■ WHAT TO PRODUCE: Pull each line containing "Toggle" from the data.

Start of MATERIALS PROVIDED

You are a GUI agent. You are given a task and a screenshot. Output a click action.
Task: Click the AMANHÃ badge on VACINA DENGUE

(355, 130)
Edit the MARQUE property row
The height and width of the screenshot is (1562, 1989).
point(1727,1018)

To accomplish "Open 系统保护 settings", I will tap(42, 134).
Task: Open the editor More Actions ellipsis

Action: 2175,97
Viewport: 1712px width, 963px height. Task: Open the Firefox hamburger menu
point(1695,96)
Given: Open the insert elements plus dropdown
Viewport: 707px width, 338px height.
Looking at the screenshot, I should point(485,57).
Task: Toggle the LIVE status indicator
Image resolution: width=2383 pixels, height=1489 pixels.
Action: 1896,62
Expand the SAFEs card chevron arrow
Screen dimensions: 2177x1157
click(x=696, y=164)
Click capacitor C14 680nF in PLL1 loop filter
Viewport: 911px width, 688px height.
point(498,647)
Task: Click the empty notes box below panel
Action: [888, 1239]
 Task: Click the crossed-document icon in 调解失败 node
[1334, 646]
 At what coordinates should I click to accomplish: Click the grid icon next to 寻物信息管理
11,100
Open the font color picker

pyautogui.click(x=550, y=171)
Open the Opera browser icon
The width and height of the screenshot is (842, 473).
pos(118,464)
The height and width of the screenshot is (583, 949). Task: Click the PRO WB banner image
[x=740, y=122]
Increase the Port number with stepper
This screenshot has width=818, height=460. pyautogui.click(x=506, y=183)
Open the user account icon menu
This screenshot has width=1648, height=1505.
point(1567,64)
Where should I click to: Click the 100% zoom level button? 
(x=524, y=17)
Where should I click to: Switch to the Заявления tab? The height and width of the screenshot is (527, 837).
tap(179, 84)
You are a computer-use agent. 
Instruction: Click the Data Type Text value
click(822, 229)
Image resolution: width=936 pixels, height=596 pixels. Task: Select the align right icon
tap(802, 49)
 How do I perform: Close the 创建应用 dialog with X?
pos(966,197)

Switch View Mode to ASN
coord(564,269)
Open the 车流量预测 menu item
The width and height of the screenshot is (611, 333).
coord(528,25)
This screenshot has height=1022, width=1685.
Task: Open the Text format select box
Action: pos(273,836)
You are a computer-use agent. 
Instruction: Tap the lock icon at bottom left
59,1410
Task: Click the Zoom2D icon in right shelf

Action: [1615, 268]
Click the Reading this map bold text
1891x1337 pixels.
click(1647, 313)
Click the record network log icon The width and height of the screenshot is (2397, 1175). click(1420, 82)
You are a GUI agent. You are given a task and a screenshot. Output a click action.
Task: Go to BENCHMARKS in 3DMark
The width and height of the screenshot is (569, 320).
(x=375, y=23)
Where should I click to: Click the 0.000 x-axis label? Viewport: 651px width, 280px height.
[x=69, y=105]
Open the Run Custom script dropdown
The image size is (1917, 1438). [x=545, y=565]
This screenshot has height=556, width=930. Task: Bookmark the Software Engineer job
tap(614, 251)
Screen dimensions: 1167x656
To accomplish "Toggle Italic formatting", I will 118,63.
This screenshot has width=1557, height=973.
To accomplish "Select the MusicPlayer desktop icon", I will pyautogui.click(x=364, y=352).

End of MATERIALS PROVIDED

■ WRITTEN RESPONSE:
Task: Toggle the LIVE status indicator
To accomplish "Toggle Italic formatting", I will 118,63.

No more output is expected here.